= Bab al-Jabiyah =

Ancient city gate of Damascus, Syria

Bab al-Jabiya (بَابُ الْجَابِيَّةِ; Gate of the Water Trough) is one of the seven ancient city-gates of Damascus, Syria. During the Roman era, the gate was dedicated to Mars. Bab al-Jabiya was the main entrance on the city's west side. The gate opens on Medhat Pasha Souq, which is the modern western half of the Street Called Straight, the Roman east-west artery (decumanus), which still connects it to Bab Sharqi (the Roman "Gate of the Sun"). The gate's modern name dates to the Umayyad period and comes from the name of Jabiyah in the Golan Heights, then the capital city of the Ghassanids, allies of the Roman Empire.

==History==
During Roman times the gate was a typical tripartite gate with three entrances; a central carriageway for wheeled vehicles, flanked by two pedestrian entrances. Close to the gate is where the Roman Temple of Jupiter and the Theatre of Herod the Great (modern Bayt al-Aqqad), once stood.

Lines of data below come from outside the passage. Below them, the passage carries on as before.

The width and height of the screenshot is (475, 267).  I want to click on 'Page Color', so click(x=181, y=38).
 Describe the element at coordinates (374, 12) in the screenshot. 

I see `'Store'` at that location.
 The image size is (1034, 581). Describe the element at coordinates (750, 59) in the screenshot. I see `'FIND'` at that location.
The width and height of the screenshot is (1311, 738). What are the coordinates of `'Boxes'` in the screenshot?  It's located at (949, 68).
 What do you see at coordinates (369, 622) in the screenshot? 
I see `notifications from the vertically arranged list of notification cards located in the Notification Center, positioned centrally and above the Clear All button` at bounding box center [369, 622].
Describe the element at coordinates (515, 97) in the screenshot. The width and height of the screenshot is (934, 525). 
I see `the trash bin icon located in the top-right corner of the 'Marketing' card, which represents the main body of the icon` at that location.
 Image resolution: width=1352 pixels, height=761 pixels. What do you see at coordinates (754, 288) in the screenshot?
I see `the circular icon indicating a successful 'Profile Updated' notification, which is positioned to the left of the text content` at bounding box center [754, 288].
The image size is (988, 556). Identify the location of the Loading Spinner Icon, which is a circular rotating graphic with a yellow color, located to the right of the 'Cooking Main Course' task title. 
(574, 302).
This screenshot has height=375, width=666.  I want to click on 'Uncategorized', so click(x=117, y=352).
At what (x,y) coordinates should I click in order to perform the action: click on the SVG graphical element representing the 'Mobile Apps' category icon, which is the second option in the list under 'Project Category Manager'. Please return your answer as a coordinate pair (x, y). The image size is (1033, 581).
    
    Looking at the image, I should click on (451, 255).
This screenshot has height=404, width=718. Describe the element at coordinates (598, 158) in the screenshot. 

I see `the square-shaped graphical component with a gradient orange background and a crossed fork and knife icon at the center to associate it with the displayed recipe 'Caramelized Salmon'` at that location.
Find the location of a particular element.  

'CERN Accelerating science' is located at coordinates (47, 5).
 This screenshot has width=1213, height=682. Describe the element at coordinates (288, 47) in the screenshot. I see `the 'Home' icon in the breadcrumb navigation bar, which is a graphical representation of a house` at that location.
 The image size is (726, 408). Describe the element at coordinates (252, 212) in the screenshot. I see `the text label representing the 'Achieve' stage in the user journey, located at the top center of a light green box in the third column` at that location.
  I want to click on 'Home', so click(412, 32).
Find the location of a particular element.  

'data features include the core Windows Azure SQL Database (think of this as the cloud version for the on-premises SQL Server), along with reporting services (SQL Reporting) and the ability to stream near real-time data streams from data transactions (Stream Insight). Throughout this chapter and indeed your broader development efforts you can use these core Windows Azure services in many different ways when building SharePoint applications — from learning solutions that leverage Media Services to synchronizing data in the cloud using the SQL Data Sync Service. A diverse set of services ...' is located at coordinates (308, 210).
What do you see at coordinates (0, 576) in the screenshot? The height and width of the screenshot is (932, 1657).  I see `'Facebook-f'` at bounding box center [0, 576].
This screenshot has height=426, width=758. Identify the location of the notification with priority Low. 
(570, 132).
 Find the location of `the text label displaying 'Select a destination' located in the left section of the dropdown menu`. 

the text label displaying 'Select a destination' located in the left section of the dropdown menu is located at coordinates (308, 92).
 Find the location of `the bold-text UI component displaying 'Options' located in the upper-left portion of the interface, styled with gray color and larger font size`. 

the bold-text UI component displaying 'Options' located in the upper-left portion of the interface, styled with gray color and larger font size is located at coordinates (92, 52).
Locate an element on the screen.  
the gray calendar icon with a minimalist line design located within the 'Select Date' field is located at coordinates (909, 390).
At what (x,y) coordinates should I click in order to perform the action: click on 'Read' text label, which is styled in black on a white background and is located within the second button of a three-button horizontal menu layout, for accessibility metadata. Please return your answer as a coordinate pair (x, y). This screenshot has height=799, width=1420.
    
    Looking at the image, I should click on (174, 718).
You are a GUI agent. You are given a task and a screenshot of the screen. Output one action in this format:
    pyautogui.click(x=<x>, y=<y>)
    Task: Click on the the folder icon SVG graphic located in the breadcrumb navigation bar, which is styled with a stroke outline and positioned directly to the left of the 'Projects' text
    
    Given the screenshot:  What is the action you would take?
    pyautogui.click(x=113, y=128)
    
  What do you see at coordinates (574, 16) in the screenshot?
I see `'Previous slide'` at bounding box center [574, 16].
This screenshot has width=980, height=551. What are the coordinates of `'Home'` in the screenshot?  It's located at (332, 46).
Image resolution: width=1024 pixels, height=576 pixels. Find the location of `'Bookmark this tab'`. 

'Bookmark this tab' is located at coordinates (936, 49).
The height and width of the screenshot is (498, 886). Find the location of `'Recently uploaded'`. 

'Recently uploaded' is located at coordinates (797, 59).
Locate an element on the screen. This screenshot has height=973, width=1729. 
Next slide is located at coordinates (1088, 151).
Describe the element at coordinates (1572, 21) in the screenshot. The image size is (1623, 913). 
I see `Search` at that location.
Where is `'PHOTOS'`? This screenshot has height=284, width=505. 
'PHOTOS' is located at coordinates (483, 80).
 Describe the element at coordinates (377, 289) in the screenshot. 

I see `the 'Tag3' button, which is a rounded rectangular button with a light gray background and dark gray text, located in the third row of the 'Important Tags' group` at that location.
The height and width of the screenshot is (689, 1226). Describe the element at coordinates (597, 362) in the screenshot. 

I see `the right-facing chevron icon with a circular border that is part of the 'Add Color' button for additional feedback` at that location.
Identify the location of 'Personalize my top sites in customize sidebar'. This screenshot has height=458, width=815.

Damascus was conquered by Muslims In the Rashidu era. During the Siege of Damascus, the Muslim general Abu Ubaidah ibn al Jarrah, entered Damascus peacefully through this gate on 18 September 634. He met the forces of Khalid ibn al-Walid, which entered the city by force from the Bab Sharqi, halfway through the Street Called Straight, near the present day Mariamite Cathedral of Damascus. Under Muslim rule, the gate was partially blocked except for a small pedestrian opening. It was rebuilt during the reign of Nur ad-Din Zengi, and the date was inscribed as 567 Hijri (1171-1172 AD). Other inscriptions reveal that it was renovated again under the Ayyubid Sultan al-Malik al-Mu'azzam, and again under the Mamluks in 687 Hijri (1288-1289 AD).